[MATERIAL SHOWN]

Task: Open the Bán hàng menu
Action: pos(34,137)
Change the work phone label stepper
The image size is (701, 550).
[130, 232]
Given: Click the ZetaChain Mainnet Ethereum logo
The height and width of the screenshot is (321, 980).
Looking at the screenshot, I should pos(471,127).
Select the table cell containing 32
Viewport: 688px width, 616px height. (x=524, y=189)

* * *

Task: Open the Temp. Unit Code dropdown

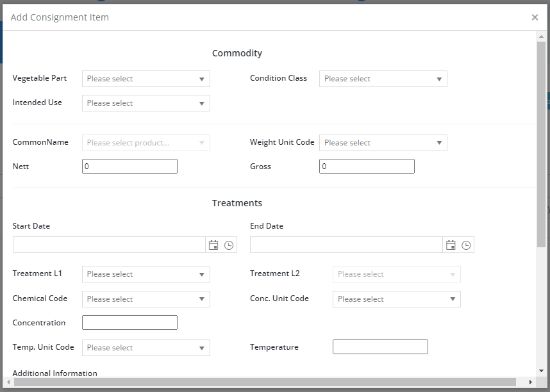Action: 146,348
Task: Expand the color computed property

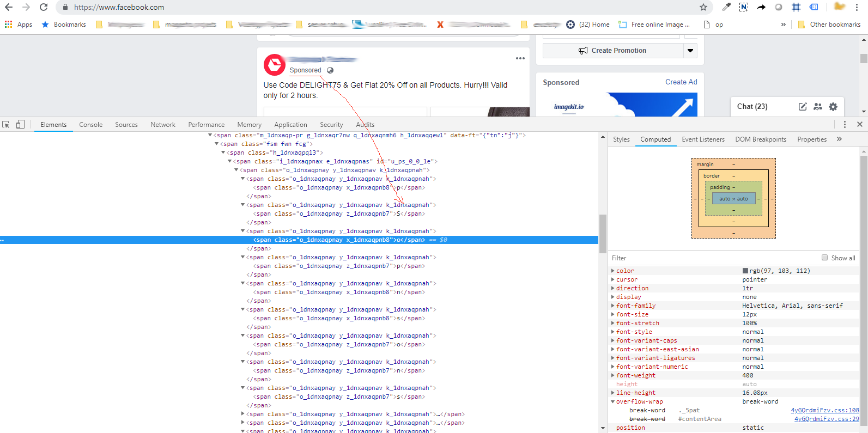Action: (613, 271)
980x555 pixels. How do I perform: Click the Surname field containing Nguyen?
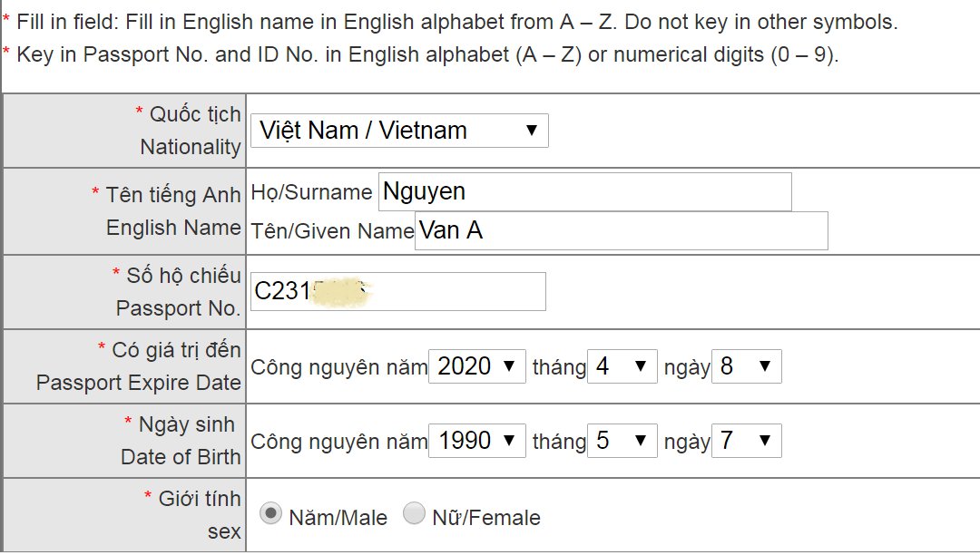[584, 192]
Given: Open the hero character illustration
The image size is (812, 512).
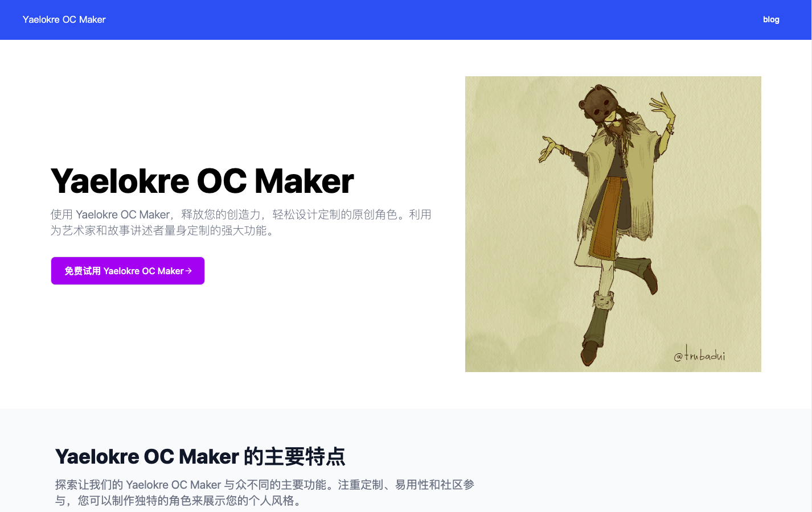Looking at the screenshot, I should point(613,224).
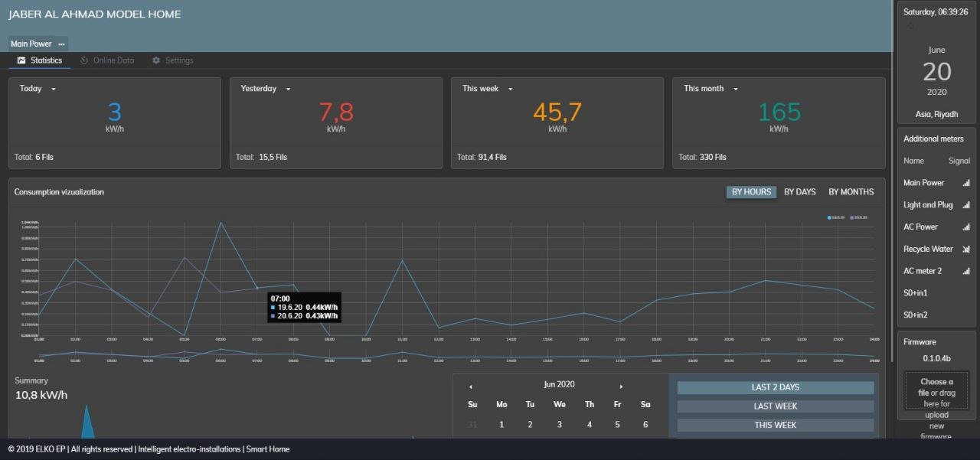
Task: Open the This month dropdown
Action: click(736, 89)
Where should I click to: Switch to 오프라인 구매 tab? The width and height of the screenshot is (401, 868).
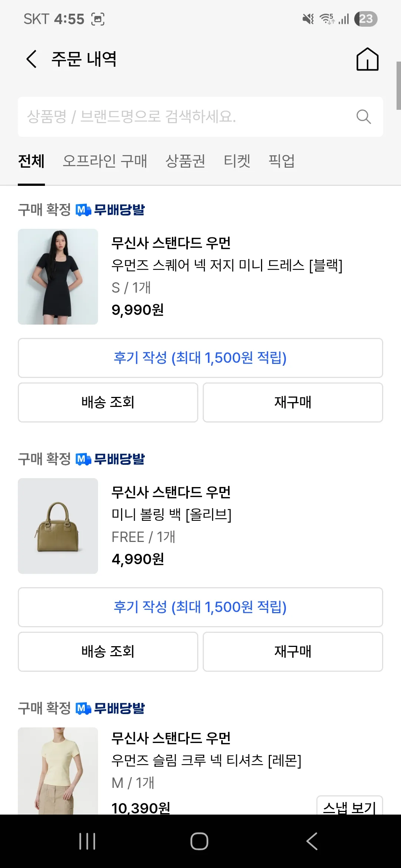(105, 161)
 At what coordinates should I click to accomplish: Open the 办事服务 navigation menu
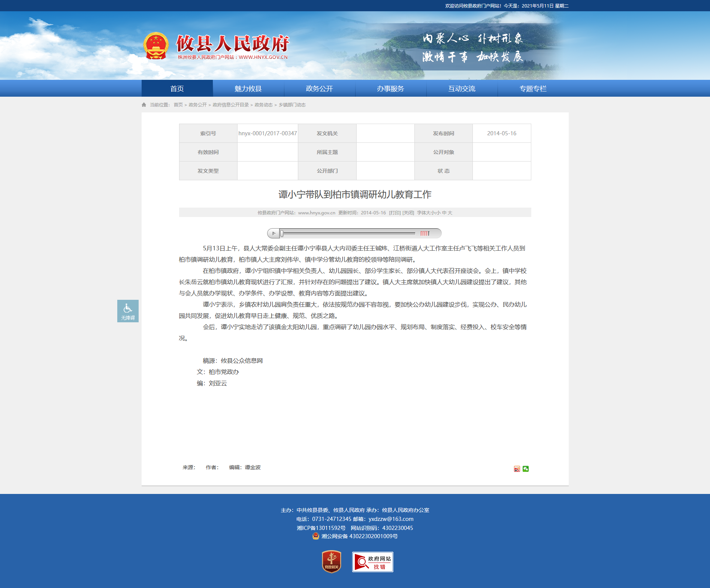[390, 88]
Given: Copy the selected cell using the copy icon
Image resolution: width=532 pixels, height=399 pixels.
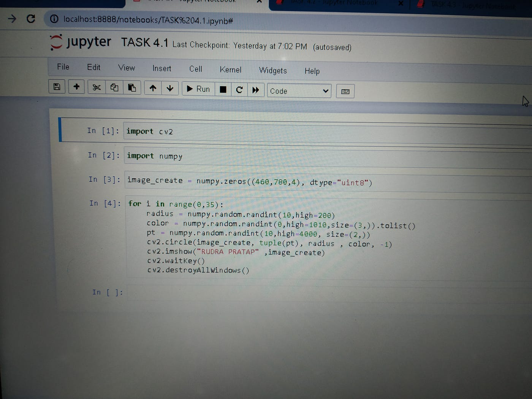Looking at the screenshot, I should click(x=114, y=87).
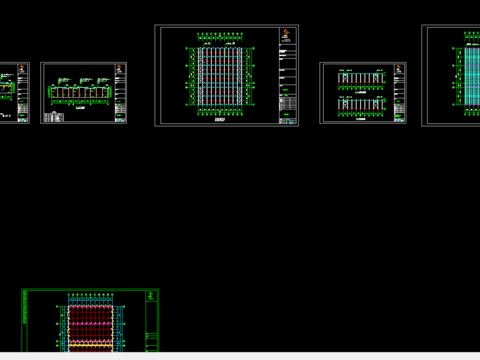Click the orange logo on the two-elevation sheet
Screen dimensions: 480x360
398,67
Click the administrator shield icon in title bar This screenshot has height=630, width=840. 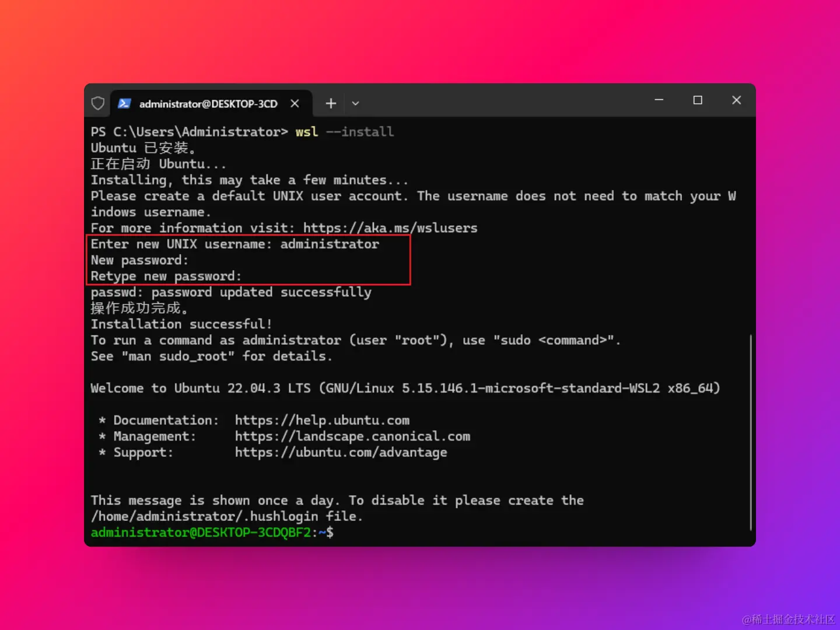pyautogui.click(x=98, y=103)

[EXERCISE AIM]
Wherever the string "Given" turns up in the material, copy the whole line.

[SOLUTION FOR THIS TASK]
Given: Click the ZetaChain Mainnet Ethereum logo
Given: Open the hero character illustration
Given: Copy the selected cell using the copy icon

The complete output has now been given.